This week, students at MH junior college protested a history of perceived inaction on behalf of school administrators in matters of sexual abuse and misconduct. During a staged walk-out, students called on administrators and government officials to take action. In addition to offering formal apologies, school administrators, alongside one government minister, took steps to rectify the state of affairs in the future.
Lipstick smeared on bathroom mirrors
Tuesday, October 3, was a day of protest at the Hamrahlíð Junior College (Menntaskólinn við Hamrahlíð) in Reykjavík.
Rhetorical questions were smeared on bathroom mirrors with lipstick:
“Why are there so many rapists?”
School administrators were addressed via typed-out messages hung in the hallways:
“As a student at MH, I refuse to accept that full-on rapists are sitting across from me in class, are participating in group projects – are passing me by in the halls.”
The source of these protests?

- Collected data -
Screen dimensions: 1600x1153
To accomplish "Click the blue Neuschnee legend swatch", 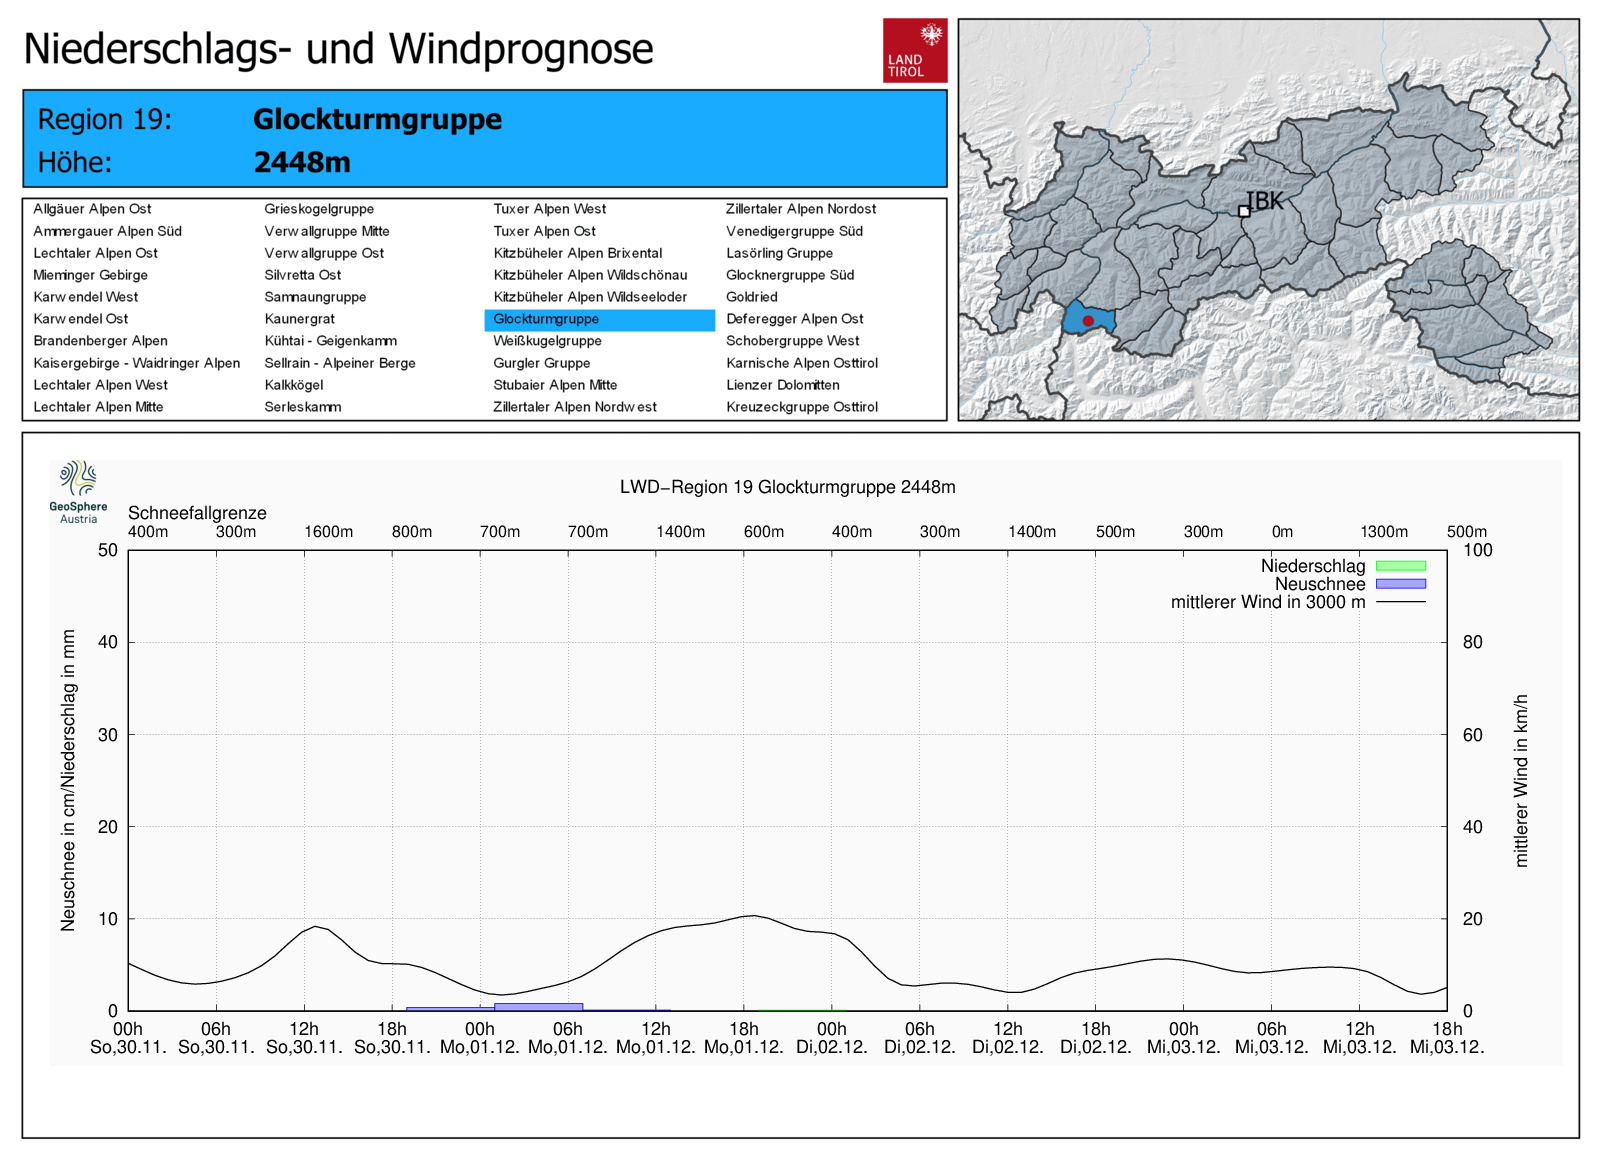I will (1400, 584).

- Requirements -
Carry on writing the article about the student protest at Hamrahlíð Junior College from its final line. None of the data matters here.

- Answer for this exercise -
The perception that history was repeating itself at MH: that once again school administrators were handling accusations of sexual abuse passively – and that victims were being made to confront perpetrators in the halls.
“For fuck’s sake, do something. I refuse to attend the same school as a person charged with raping his little cousin.”
The same war, ten years on …
In an op-ed published on Vísir.is on the following morning, MH alumna Brynhildur Karlsdóttir delineated her experience at MH junior college ten years ago:
“When I was a 17-year-old student at MH, I was raped by my friend and schoolmate. When I finally mustered the courage to open up to school administrators – I was met with closed doors. Despite anxiety attacks, fear, and post-traumatic stress, I never reported the incident to the police, and the only solace that the administration could offer was the prospect of switching schools.”
Brynhildur’s best friend waged a similar war:
“Having been brutally raped, my friend Elísabet pressed charges and offered substantial evidence. Nonetheless, she was made to confront her rapist in the hallways and attend the same classes. There was no justice for Elísabet, no one looked out for her, and she alone was made to shoulder responsibility for the violence she suffered. She committed suicide in 2019.”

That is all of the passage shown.